(Items listed in a dataset)

○ ○ ○

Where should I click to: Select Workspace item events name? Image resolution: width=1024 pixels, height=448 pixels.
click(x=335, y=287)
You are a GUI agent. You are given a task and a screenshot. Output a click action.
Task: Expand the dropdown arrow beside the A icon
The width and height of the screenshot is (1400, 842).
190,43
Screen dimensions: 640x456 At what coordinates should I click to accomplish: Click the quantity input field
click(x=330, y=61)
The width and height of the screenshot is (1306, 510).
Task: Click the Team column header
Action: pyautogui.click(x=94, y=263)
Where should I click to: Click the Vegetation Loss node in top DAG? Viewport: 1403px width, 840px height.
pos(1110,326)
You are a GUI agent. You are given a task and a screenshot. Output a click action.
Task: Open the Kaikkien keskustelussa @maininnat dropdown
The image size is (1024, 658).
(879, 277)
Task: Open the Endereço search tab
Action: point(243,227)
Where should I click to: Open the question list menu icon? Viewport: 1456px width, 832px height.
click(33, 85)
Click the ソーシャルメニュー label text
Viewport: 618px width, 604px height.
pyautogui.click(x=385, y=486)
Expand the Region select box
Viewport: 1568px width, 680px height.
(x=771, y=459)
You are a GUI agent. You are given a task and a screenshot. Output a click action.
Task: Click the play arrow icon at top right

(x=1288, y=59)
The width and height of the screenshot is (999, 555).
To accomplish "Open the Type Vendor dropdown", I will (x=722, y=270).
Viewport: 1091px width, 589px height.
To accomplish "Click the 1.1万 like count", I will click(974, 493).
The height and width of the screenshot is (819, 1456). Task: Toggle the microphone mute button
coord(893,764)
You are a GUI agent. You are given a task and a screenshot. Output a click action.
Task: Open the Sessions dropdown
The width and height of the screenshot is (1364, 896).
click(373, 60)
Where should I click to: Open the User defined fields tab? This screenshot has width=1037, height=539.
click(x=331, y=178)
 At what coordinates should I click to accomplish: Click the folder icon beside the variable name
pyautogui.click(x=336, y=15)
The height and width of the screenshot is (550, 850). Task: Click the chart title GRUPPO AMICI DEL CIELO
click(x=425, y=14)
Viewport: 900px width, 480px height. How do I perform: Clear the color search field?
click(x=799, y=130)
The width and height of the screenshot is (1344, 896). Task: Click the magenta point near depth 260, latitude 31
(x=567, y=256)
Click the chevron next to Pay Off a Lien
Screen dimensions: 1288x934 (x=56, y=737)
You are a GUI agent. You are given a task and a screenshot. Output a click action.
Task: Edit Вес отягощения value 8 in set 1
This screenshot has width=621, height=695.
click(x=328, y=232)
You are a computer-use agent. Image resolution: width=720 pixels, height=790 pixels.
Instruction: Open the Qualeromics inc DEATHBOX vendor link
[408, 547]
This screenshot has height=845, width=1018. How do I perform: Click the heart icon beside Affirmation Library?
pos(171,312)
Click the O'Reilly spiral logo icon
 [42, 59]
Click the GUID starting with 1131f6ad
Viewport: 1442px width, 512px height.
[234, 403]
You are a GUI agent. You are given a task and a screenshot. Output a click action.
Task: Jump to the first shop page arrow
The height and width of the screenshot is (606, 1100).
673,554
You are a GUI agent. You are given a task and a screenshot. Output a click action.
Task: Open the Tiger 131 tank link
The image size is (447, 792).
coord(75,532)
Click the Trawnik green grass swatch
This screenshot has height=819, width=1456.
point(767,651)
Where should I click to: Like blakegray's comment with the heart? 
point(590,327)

○ ○ ○

What is expected:
Collect every line of the rows above that contains the word "beside", and copy each one out in full.

Final result:
Task: Expand the dropdown arrow beside the A icon
 At what coordinates should I click to accomplish: Click the folder icon beside the variable name
This screenshot has height=845, width=1018. How do I perform: Click the heart icon beside Affirmation Library?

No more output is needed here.